Cependant, la Cour de cassation juge que les notes d'honoraires et factures émanant d'avocats ne relèvent pas du secret professionnel de l'avocat et peuvent être saisies dans le cadre de visites domiciliaires fondées sur les dispositions de l'article L. 16B LPF (Com., 23 juin 2015, n° 14-15524).

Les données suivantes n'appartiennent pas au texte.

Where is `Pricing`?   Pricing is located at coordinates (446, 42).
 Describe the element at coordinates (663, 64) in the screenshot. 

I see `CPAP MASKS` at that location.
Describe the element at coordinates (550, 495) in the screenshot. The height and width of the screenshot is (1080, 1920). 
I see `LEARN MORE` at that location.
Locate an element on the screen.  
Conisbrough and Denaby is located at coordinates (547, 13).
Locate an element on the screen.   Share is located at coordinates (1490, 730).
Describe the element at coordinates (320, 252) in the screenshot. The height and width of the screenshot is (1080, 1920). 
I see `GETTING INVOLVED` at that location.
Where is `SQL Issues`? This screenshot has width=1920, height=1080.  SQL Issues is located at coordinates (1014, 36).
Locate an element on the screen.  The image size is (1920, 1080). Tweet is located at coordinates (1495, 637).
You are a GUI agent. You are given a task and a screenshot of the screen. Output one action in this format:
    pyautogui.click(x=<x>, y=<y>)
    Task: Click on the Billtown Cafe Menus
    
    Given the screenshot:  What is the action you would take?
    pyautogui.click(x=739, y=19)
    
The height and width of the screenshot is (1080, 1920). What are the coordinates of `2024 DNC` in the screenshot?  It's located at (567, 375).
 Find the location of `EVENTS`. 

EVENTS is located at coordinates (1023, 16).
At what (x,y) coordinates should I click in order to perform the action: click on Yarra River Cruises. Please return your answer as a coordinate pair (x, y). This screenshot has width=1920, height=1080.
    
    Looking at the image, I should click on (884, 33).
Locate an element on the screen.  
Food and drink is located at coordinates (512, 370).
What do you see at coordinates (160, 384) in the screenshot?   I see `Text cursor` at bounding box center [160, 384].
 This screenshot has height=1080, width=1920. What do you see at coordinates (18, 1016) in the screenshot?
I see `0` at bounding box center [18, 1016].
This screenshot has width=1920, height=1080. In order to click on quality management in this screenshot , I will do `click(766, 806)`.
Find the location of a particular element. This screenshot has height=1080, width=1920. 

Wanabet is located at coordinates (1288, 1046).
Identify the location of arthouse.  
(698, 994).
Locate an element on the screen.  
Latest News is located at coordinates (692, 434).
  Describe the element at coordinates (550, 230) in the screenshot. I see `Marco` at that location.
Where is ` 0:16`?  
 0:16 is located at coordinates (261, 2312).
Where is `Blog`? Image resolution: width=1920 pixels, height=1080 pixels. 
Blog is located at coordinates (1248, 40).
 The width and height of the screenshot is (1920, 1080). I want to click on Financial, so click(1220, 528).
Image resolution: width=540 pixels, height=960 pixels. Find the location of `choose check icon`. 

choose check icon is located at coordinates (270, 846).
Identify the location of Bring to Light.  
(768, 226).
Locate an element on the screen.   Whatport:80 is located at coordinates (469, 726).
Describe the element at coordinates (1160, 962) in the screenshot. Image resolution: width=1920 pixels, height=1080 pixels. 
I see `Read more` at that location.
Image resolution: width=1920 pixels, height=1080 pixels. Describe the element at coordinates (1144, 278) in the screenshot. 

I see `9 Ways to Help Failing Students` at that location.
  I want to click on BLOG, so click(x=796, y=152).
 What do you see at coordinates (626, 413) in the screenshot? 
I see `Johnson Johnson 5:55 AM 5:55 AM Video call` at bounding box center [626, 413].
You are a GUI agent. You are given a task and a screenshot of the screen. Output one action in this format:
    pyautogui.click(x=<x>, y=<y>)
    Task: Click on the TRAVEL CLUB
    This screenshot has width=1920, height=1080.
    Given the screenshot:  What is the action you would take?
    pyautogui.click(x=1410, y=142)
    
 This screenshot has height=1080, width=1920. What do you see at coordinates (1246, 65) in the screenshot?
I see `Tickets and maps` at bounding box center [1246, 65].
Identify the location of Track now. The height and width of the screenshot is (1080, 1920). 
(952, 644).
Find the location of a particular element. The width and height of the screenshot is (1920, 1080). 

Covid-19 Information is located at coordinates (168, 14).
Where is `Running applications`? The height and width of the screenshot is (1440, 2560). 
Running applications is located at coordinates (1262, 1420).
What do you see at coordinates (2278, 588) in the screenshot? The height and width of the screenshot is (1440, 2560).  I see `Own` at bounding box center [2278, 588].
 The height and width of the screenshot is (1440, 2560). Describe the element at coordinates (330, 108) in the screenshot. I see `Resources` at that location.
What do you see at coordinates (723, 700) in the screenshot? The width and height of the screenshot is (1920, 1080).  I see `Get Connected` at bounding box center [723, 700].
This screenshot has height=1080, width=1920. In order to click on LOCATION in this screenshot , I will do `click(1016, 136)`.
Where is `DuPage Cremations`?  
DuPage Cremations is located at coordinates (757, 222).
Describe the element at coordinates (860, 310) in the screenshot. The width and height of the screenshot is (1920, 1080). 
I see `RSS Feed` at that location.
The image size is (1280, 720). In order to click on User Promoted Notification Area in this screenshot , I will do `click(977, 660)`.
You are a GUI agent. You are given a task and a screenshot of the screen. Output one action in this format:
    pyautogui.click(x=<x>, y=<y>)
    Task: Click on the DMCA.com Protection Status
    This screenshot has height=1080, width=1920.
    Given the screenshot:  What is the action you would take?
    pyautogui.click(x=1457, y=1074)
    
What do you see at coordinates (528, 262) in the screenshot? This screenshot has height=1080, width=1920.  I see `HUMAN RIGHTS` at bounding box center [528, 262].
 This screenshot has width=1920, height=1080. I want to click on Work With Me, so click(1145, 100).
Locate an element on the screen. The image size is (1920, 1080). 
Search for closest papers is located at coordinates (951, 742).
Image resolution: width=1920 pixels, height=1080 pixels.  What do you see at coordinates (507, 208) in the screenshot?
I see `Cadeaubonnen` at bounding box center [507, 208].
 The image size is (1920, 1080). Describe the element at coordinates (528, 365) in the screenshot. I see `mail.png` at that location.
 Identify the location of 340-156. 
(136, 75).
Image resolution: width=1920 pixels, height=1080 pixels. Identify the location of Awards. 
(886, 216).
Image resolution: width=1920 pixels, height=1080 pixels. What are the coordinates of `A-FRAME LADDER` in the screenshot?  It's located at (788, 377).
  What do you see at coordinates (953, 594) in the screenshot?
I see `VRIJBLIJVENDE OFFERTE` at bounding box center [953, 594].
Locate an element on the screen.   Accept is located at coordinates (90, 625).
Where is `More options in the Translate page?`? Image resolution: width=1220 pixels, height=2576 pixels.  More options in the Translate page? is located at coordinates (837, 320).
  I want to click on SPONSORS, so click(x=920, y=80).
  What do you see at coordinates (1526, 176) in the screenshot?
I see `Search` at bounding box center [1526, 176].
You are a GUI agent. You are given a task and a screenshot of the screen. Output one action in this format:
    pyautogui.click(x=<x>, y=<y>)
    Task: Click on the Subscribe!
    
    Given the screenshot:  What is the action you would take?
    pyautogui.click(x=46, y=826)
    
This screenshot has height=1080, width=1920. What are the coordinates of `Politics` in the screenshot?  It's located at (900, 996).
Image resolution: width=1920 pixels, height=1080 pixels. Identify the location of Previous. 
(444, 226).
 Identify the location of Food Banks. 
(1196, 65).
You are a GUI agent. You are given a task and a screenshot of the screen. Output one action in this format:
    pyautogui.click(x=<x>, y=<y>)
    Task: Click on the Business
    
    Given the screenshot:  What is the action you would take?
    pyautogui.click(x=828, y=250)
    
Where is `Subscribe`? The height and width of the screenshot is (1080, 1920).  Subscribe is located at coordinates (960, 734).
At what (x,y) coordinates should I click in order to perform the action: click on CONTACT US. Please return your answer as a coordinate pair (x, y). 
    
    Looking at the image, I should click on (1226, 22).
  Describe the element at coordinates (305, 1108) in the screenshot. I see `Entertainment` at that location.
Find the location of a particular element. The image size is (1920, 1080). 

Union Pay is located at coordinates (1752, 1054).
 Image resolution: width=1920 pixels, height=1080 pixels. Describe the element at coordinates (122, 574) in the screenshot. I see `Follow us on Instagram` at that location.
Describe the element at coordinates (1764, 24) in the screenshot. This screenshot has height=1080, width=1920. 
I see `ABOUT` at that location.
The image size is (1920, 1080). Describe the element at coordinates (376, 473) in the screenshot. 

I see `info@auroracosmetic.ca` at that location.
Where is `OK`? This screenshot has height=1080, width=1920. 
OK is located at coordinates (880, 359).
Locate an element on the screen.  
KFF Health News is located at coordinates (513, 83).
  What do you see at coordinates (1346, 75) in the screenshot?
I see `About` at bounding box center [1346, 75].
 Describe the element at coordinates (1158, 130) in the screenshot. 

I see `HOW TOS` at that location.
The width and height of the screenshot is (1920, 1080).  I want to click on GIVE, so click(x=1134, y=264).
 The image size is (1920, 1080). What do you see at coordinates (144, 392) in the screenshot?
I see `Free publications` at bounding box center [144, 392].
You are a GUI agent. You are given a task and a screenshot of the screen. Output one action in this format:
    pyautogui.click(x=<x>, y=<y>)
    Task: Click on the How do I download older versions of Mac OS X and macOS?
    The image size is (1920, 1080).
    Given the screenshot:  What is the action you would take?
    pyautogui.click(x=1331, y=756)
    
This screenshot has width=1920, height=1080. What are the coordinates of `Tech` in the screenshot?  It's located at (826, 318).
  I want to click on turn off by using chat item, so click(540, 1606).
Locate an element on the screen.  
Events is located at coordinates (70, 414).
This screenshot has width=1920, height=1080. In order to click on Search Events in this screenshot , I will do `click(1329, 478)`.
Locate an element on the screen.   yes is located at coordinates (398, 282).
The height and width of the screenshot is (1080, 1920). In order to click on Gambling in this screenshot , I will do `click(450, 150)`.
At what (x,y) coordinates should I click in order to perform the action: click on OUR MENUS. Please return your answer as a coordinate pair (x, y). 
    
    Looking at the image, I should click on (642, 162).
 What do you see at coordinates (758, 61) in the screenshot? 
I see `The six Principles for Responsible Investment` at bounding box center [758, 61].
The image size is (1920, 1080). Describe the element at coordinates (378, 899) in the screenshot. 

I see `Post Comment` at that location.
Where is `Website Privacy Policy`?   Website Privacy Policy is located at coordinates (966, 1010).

Le secret professionnel de l'avocat est également touché par les réquisitions effectuées sur le fondement de l'article 99-3 du code de procédure pénale destinées à obtenir la remise de documents intéressant l'instruction de toute personne ou de tout organisme privé ou public, sans que puisse être opposée, sans motif légitime, l'obligation au secret professionnel. Dans le cas d'une réquisition demandant à des banques dans lesquelles un avocat avait ouvert ses comptes professionnels la transmission des relevés de ses comptes et des photocopies des chèques les créditant, la Cour de cassation a précisé que les enquêteurs agissant en exécution d'une commission rogatoire n'avaient pas à recueillir l'accord dudit avocat (Crim.17 déc. 2013: n° 13-85.717).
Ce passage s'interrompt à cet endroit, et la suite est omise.